Riding in a group
There is no more effective way to become a motivated cyclist than finding a good Cycling Club or having a regular training partner. Riding with others has several other benefits including improved safety and efficiency from slipstreaming.
Drafting saves as much as a third of a following rider's energy, while the rider or pacemaker at the front also saves about 5 per cent of his/her effort.
Slipstreaming (also known as drafting or pacing) is riding or sheltering behind fellow riders, to save energy. It allows the cyclist to keep up with far faster riders and travel at speeds they wouldn’t normally reach as an individual. Riders take turns at the front of the group, and after doing their stint, move to the rear to take advantage of the shelter being provided by the group.
It is estimated that this saves as much as a third of a following rider's energy, while the rider or pacemaker at the front also saves about 5 per cent of his effort by having someone behind him because of the way air closes in from behind.
So how close should you ride? Simply put, the closer you draft, the better the slipstream. However, riders shouldn't try to draft closer than is safe for their skill level. Beginners should leave about 3ft (91cm), and good riders leave around 1 to 1.5ft (30 to 45cm). The idea is to get as close as you can without the chance of touching wheels with another rider. Extra care should be taken when slipstreaming down a hill.
Group cycle riding tips:
· Listen to the ride leader’s instruction throughout the ride; Do not pass the leader unless advised it is ok to do so.
· Do not overlap the rear wheel of the rider in front.
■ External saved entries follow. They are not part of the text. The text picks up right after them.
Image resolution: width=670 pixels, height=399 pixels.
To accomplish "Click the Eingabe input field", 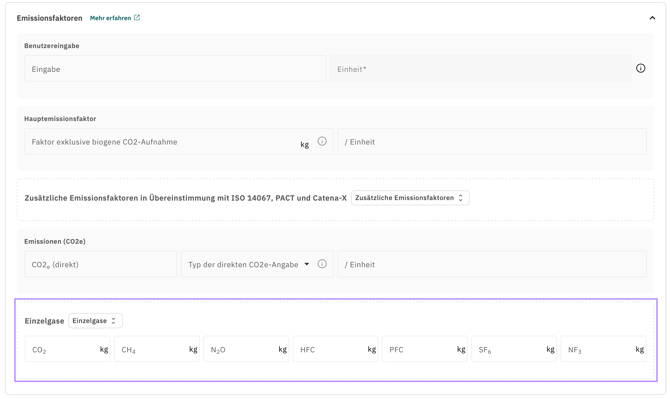I will tap(175, 69).
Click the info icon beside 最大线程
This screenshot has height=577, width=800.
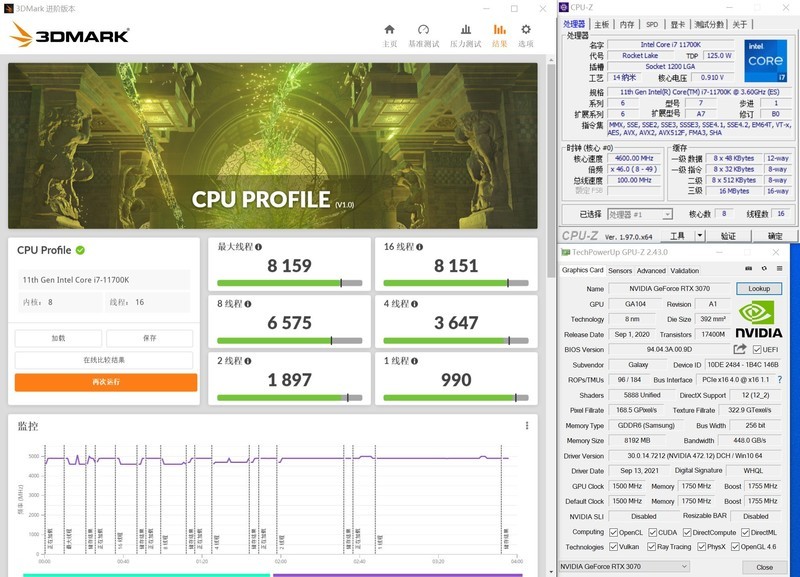(259, 246)
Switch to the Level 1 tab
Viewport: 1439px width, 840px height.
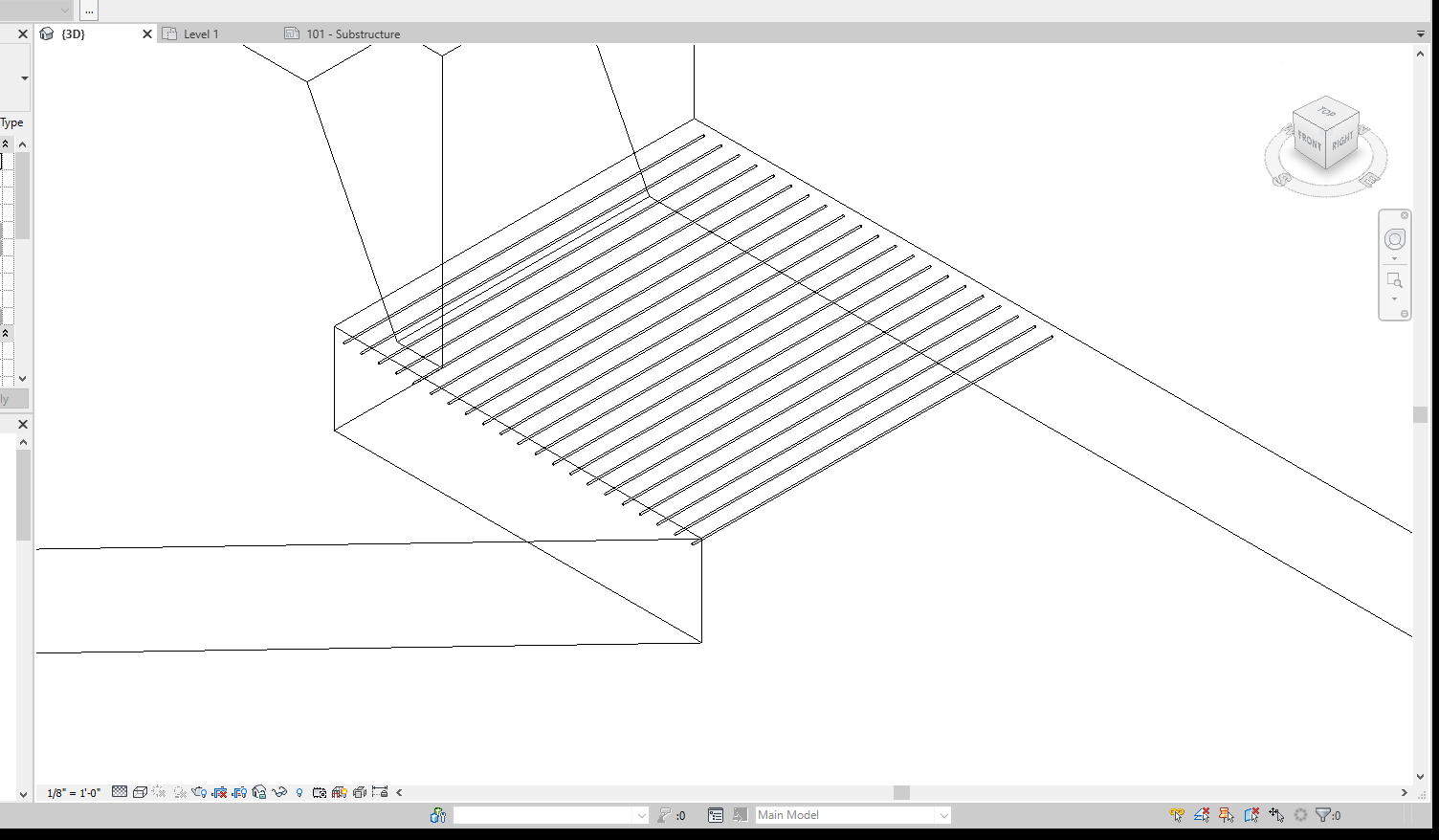click(201, 33)
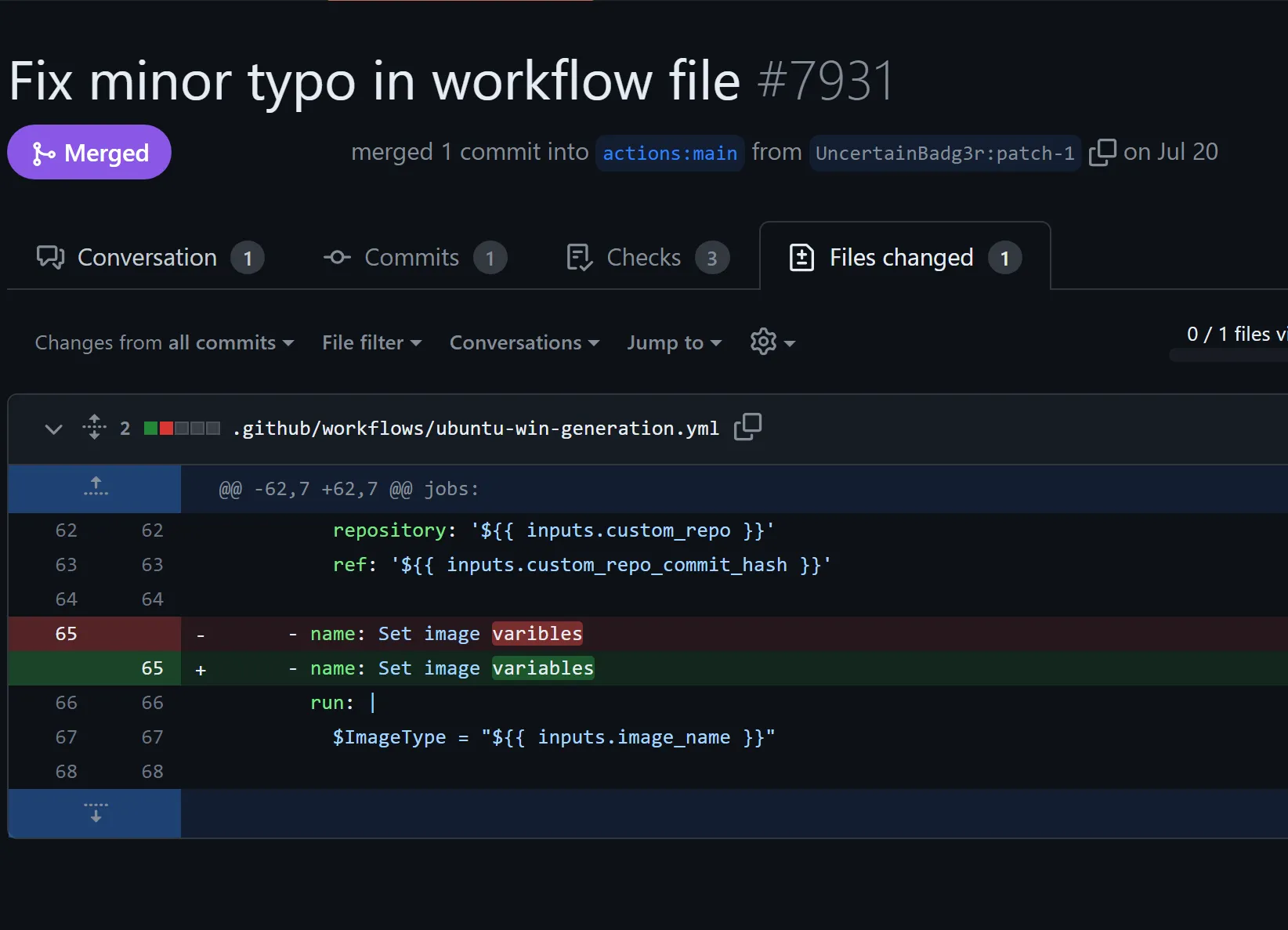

· Do not undertake (pass on the left) another member of the group
· Try to maintain a consistent pace if at the front.
· If increasing the pace, do it gradually with an eye to keeping the group together.
· Signal your intentions by hand or voice if you are about to change positions.
· Go hard on the more difficult sections but don't forget to regroup.
· Don’t take to the front only to slow down.
· If the group does get split, ride slow until the rear group has caught up.
· If riding into a headwind, make changes at the front more frequently to share the workload.
· If needing to stop, make the others in the group aware.
· Make sure the group wait for anyone suffering a puncture or any other difficulty.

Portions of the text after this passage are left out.